Скорее всего отвечать нужно человечеству перед самим собой, но в некоей высшей инстанции, подняться к которой означает не просто спастись и не только образумиться или ответить за свои деяния. Потому что даже это невозможно. Нет меры расплаты, установить ее невозможно. Есть и подозрение, что человечество само хочет найти, определить эту меру в виде экологического императива или в виде «гуманитарной помощи» природе, пытаясь сохранить то, что еще осталось невырубленного, неистребленного, неизгаженного. Сама эта помощь есть лицемерие, самообман.

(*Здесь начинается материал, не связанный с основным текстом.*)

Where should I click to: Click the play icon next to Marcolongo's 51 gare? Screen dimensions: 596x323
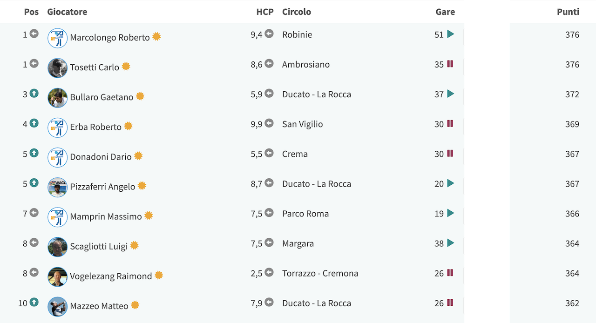coord(450,34)

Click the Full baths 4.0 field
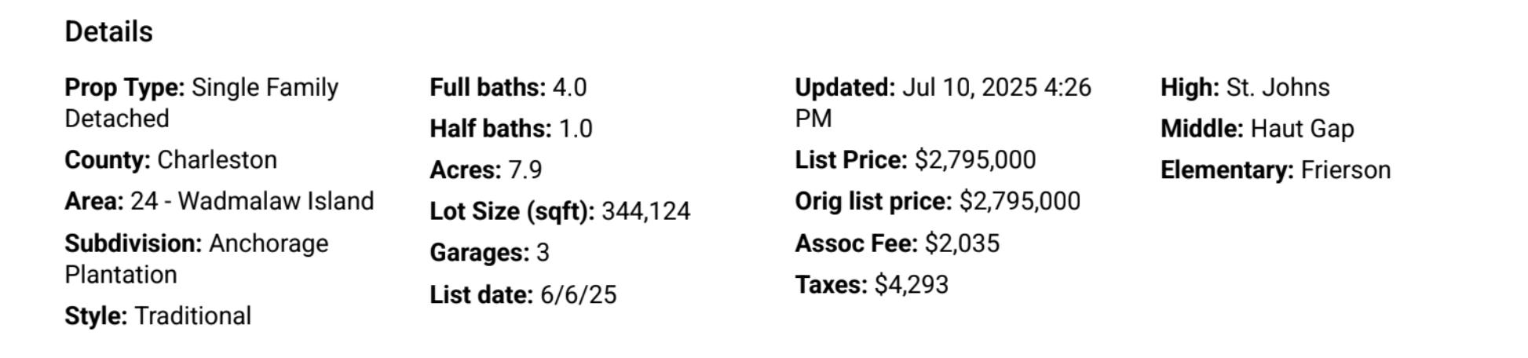(x=508, y=87)
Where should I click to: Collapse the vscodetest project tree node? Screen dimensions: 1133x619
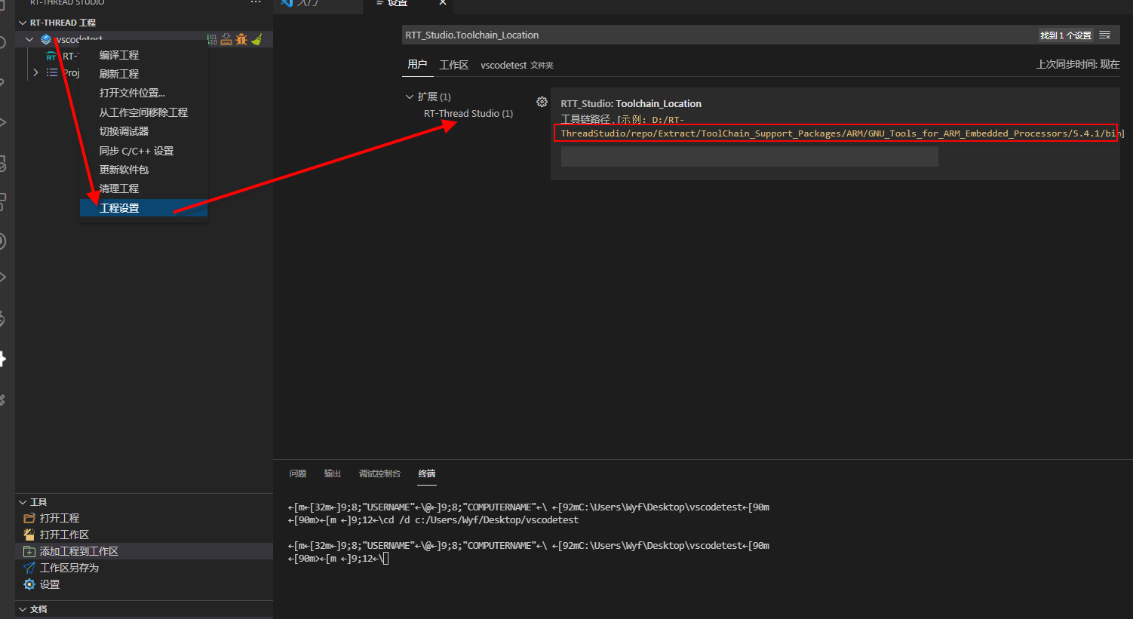click(x=29, y=38)
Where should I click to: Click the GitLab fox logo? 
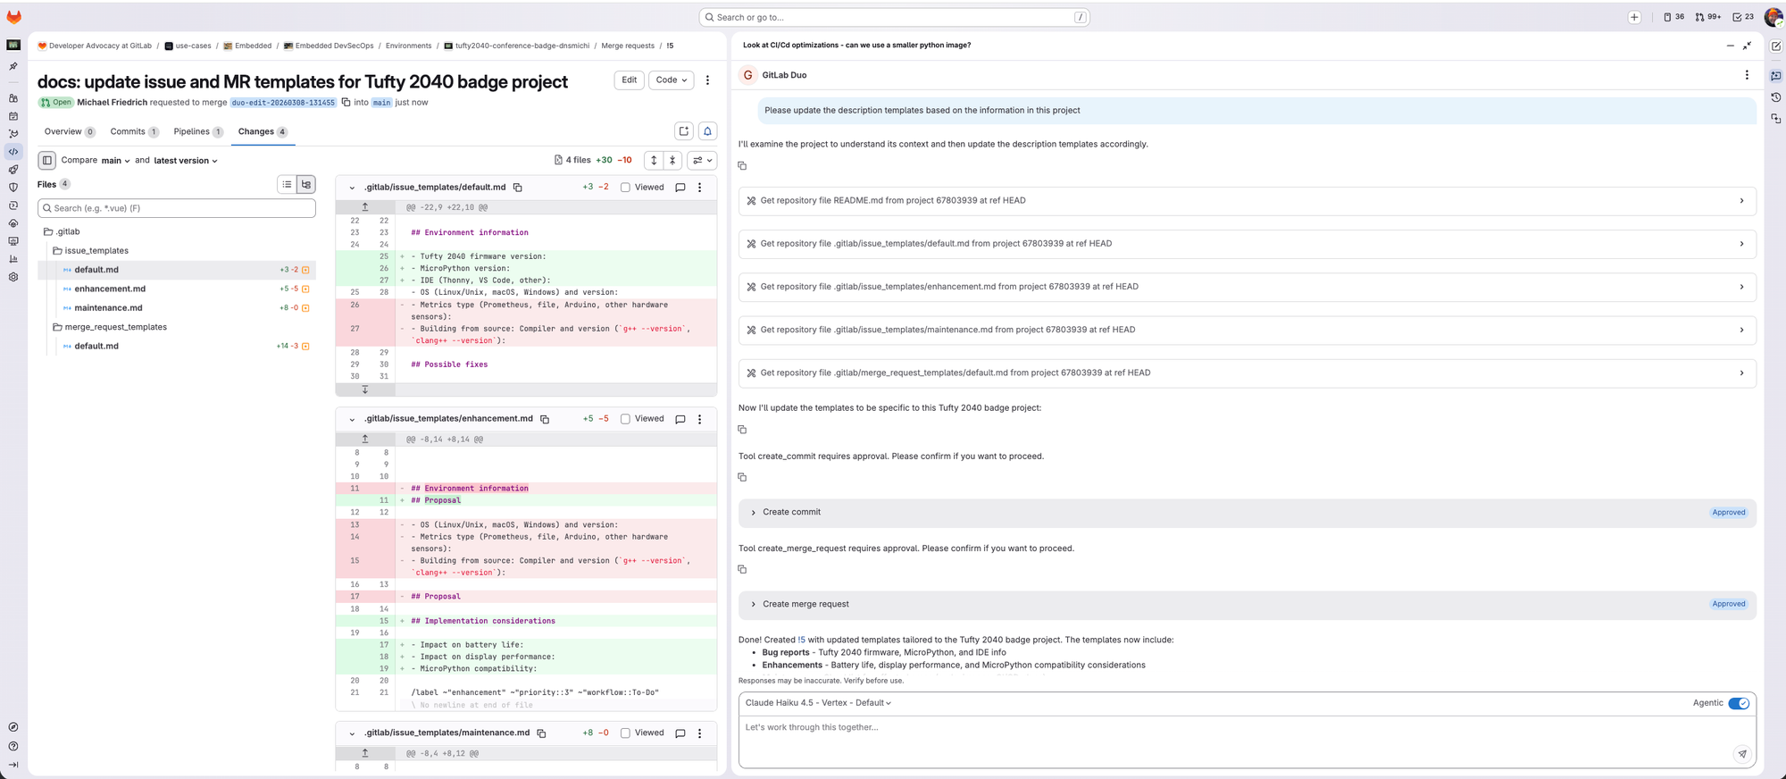click(13, 17)

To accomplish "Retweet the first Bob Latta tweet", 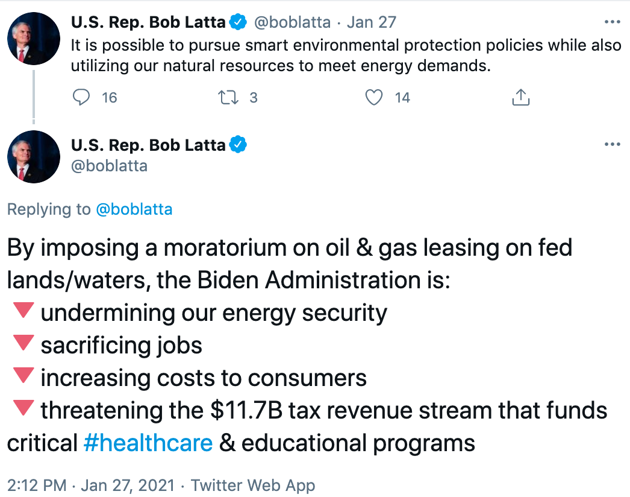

Но вместе, с должным и сущим, а значит и долженствованием как этическим принципом, нужно представить (ввести) различие (связку) совершенного и свершенного (дурного), чтобы работал эстетический принцип совершенствования. И это будет не дополнение, а допущение и утверждение высшей ценности — красоты в мире. Потому что добром мира природу не спасти, может быть удастся сохранить, но не раскрыть ее в самоценности. И тогда картина будет более полной: от ложных знаний себя к добру мира в себе, и в свете совершенного видение несовершенного как совершенного человеком на земле.
Однако и движения в этом векторе нет и быть не может. Само осознание ложности знаний возможно при добре мира в себе, но и для этого заранее требуется нечто иное, более высокое, а именно поклонение красоте. Экологическое движение в этом плане и есть движение, начинающееся с культа красоты, подкрепляющееся следованием добру и, наконец, что труднее всего, отвращение от ложных знаний как знаний лишь себя, т.е. преодоление антропоцентризма. О ложности знаний мы можем знать с точки зрения красоты. Заведомое признание красоты приводит не просто к сомнениям в истинности или неистинности (это происходит уже с этических позиций долженствования), здесь уже нет выбора себя в какой-то нравственной альтернативе, но знание себя оказывается небытием, из которого человеку нужно проснуться из сна самозабвения.
Не время сна,
Не время спать,
Пора весь мир уж постигать! —
произнес неизвестный
человек надо мною. Я в ужасе опомнился
(А.Платонов)
И тогда суть экологической проблемы видится — за необратимыми процессами, нарушениями гомеостаза, вырождением генофонда человечества и т.д. — в изнасиловании красоты. Вот конечный, великий грех цивилизации. И началось это с первородного греха Адама, вкусившего запретный плод знания. Затем, ожесточившись на других и на себя, он способствовал торжествующему утверждению зла. И уж теперь должно быть ясно, что целью было в конечном счете покушение на красоту. Покупка, например, художественных картин по баснословным ценам — не только расчетливое вложение капиталов, но подсознательно откуп за поругание красоты в тех свершениях, которые как будто бы не могли обойтись без уродования, обезображивания, покорения природы. Своего рода индульгенция на то, что он возможен еще будет, что он кое-что сделал, чтобы быть, сделал шаг из небытия как знания себя. Но таким образом, пусть в негативной форме, красота еще действует как высшая ценность, сила ее, нужно полагать, вообще безмерна.
И высшей инстанцией, перед красотой нужно отвечать человечеству, и является красота. И это есть отстраненная природа, покоренная женщина, подчиненный ребенок. Не потом, а теперь и сейчас же нужно отвечать перед ними. Одушевиться загадками природы, одухотвориться тайной женщины, изумиться чудом ребенка.
«Ясно, что этика не может быть высказана, невыразимое показывает себя» (Л.Витгенштейн). Да, но может быть подлинным языком и является язык природы (в дуновении ветра, шелесте листьев, гармонии цветов), улыбка женщины, лепет ребенка. Ведь это то самое невыразимое, несказанное, удивительное, прозрачнее, яснее, открытее чего нет ничего на свете. И этика как экология должна высказать то, что «показывает себя» неутилитарно, безусловно, безоговорочно.